Interest rates tackle inflation that is caused by an overheating economy. Too much demand chasing too little supply pushes up prices. By supressing demand and slowing the pace of economic growth, higher interest rates can therefore help to bring inflation to heel.

“But the Australian economy is not overheating. Indeed, the level of economic activity is below the level that might have been expected in the absence of the pandemic, even though inputs of capital and labour are higher,” Mr Smith said.

That means that the lingering inflation in the economy is predominantly being caused not by too much demand, but by other factors.

“For example, the housing shortage is pushing up rents, previously high inflation is causing ‘administrative’ price increases for items like school fees, and insurance premiums are rising because of earlier increases in the cost of claims.

“None of this sort of inflation will be tamed by higher interest rates,” he said.

Deloitte Access Economics is expecting economic growth of just 1.0% in calendar year 2024, and growth of 1.7% when measured over the 12 months to June 2025.

States and territories

“The outlook across Australia’s states and territories for 2024-25 remains varied,” Mr Smith said. “While the east coast continues to benefit from strong population growth, individuals and families are increasingly feeling the pain of cost-of-living pressures, weighing on economic growth.

“Larger mortgages in New South Wales and Victoria mean higher interest rates hit homebuyers harder in those states, though tax cuts and energy bill support for households are now providing some respite,” he said.

“Meanwhile, Queensland and Western Australia are experiencing opposing conditions in commodity markets. While Queensland’s coal exports are growing strongly, and expenditure on exploration for new coal deposits is up sharply, Western Australian commodity export volumes have been weighed down by weather-related disruptions, planned maintenance and lower volumes from the North West Shelf.

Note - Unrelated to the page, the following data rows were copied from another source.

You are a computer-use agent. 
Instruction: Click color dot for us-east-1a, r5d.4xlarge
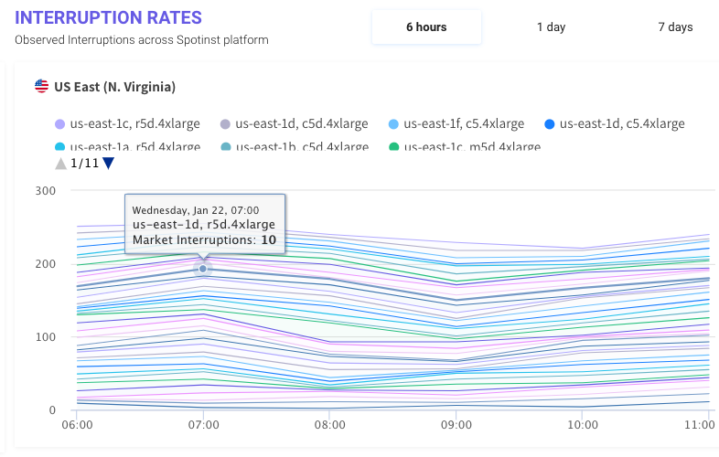click(x=59, y=147)
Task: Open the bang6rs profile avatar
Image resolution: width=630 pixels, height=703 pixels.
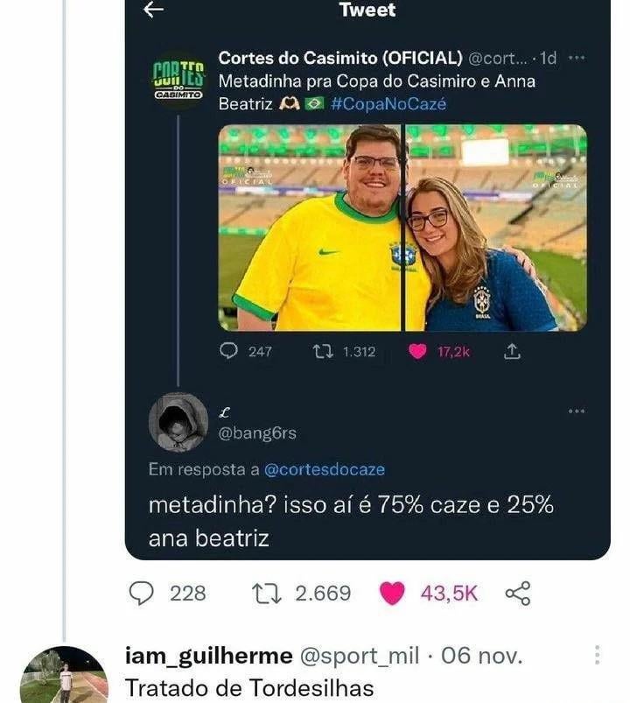Action: (x=179, y=422)
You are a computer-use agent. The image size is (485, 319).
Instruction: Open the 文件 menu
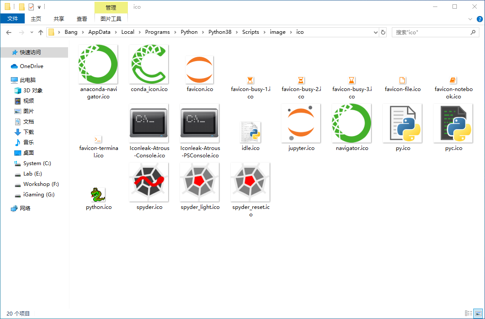tap(13, 19)
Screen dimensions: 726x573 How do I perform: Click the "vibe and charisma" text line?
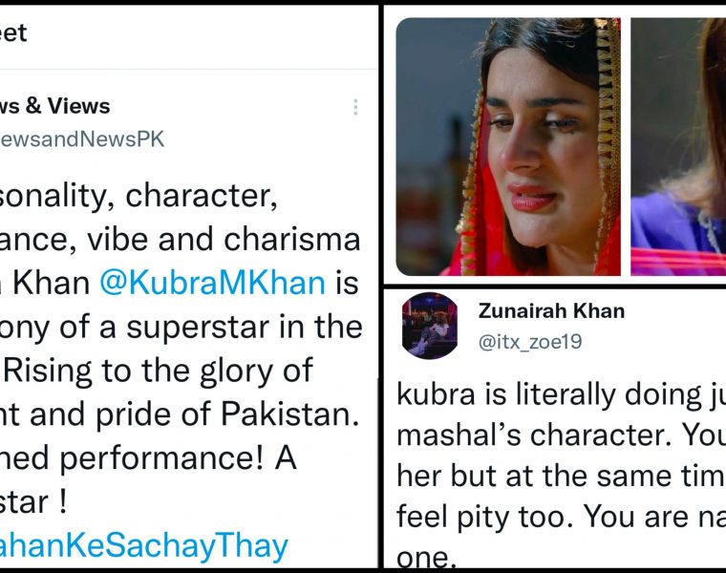(182, 240)
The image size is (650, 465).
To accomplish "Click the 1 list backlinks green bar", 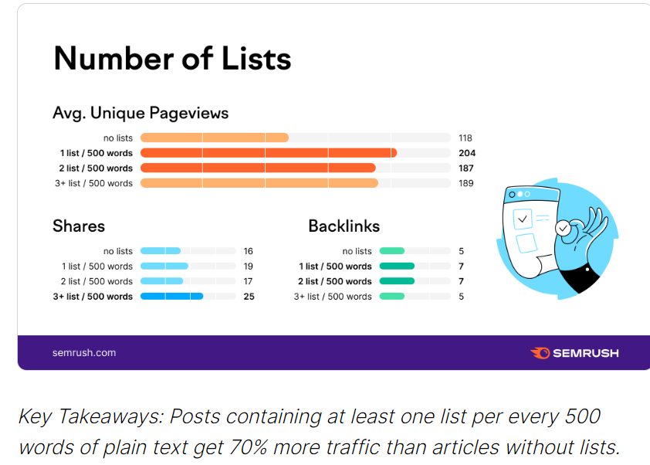I will [397, 266].
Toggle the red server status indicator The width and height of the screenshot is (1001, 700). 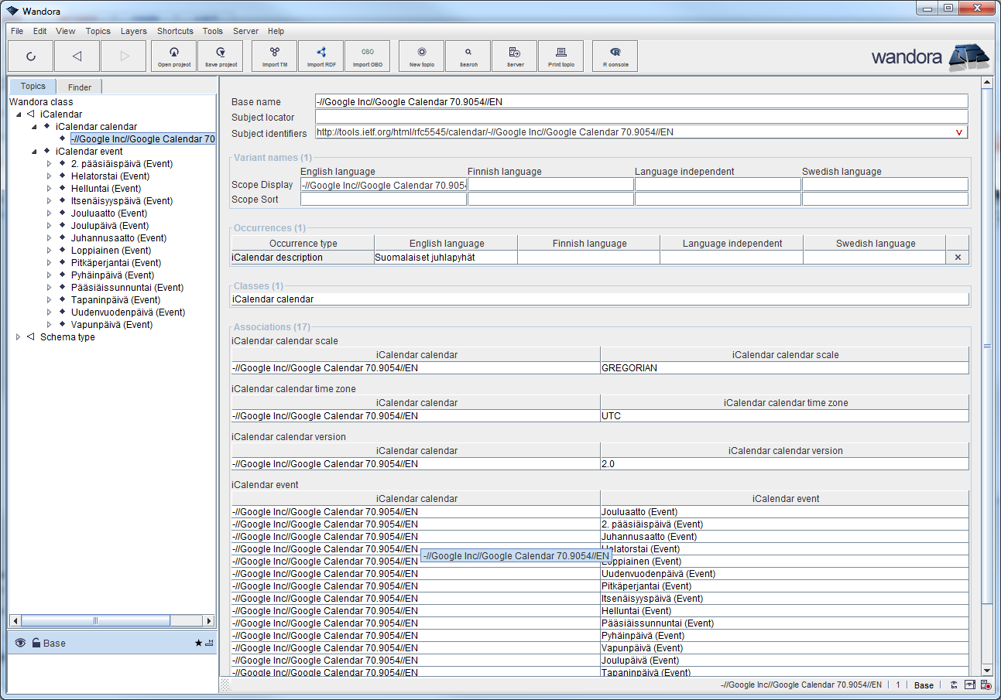[985, 685]
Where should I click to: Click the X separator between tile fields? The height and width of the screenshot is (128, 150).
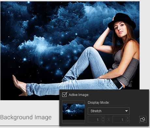[109, 120]
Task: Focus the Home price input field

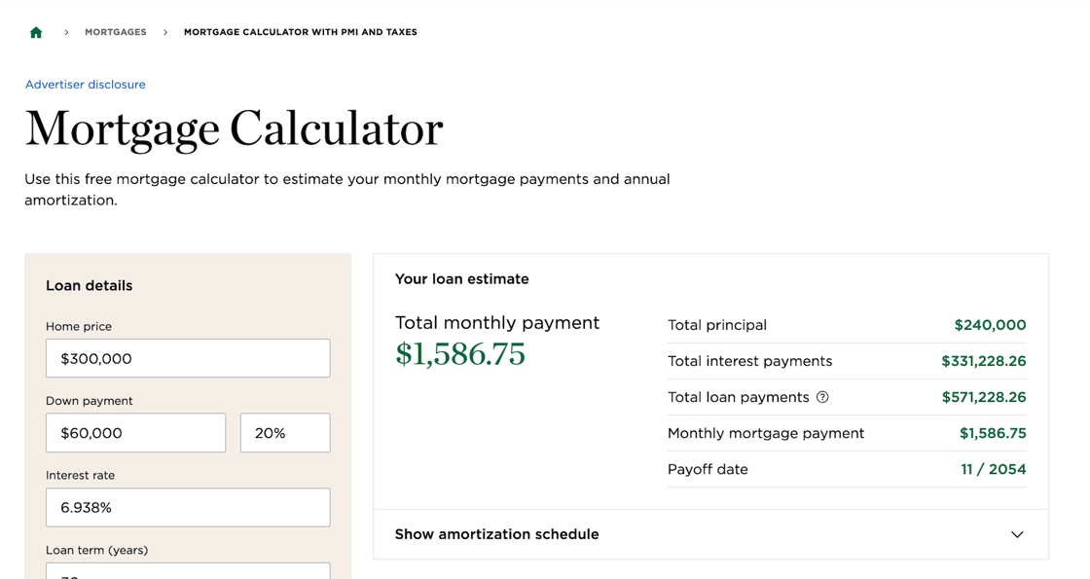Action: click(x=188, y=358)
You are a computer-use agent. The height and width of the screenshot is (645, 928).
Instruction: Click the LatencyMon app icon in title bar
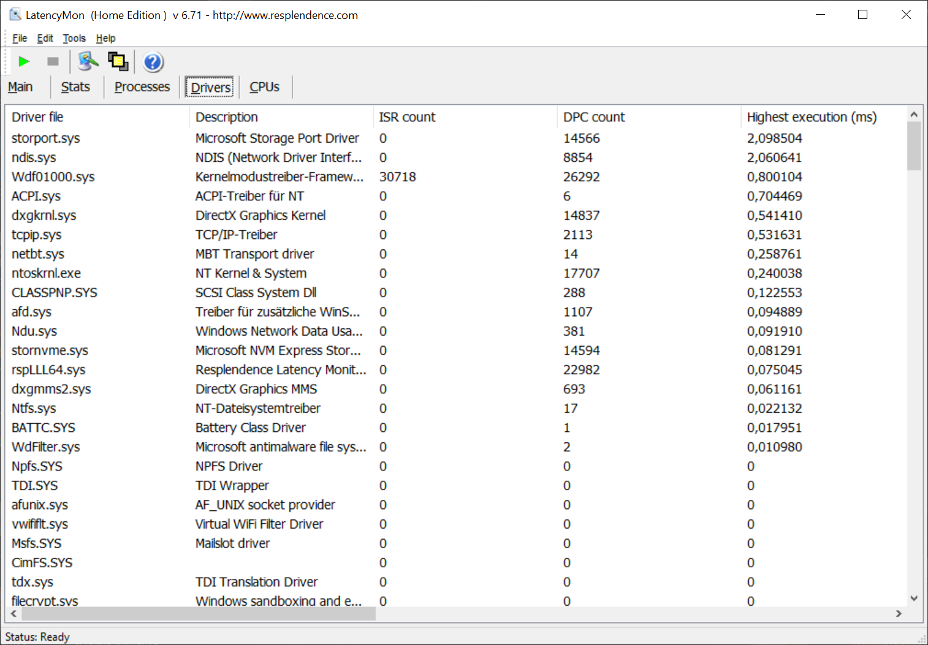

“Economic growth is set to slow in South Australia as a weak outlook for net exports offsets a recovery in household spending. Increased household spending will drive Tasmania’s growth, but less so than in other states, owing to lower population growth. The decline in LNG export volumes continues to dominate the near-term outlook for the Northern Territory, and the ACT is expected to be the fastest-growing state or territory economy in 2024-25, aided by strong growth in government spending,” Mr Smith said.

Key forecasts: Deloitte Access Economics Business Outlook, June 2024 History

2022-23

Forecast

2023-24

2024-25 2025-26 2026-27 2027-28
Components of real GDP, growth
Household consumption, real 5.9% 1.2% 1.5% 1.3% 1.5% 1.9%
Dwelling investment, real -3.7% -2.6% 0.6% 11.1% 11.2% 6.9%
Business investment, real 8.3% 5.7% 1.6% 1.5% 2.2% 2.4%
Gross domestic product, real 3.1% 1.4% 1.2% 2.1% 2.3% 2.4%
Gross domestic product, nominal 9.7% 4.1% 1.9% 3.5% 4.0% 4.5%
Population and the labour market
Population growth 2.2% 2.3% 1.5% 1.4% 1.4% 1.4%
Employment growth 4.5% 2.9% 1.3% 1.2% 1.5% 1.5%
Unemployment rate * 3.6% 3.9% 4.5% 4.6% 4.6% 4.6%
Prices and wages, growth
Headline CPI 7.0% 4.2% 3.1% 2.6% 2.5% 2.5%
Underlying CPI 6.3% 4.2% 3.1% 2.6% 2.5% 2.5%
Wage Price Index 3.5% 4.1% 3.5% 3.2% 3.2% 3.2%
Financial markets
90 day bill rate * 3.2% 4.3% 4.1% 3.1% 2.9% 2.8%
10 year bond rate * 3.6% 4.2% 4.2% 3.4% 3.1% 3.1%
AUD/USD exchange rate * 0.673 0.656 0.686 0.706 0.708 0.707

Note: Data in all tables (unless otherwise indicated by *) are ‘year average percentage changes’ – the difference between the year indicated and the prior year.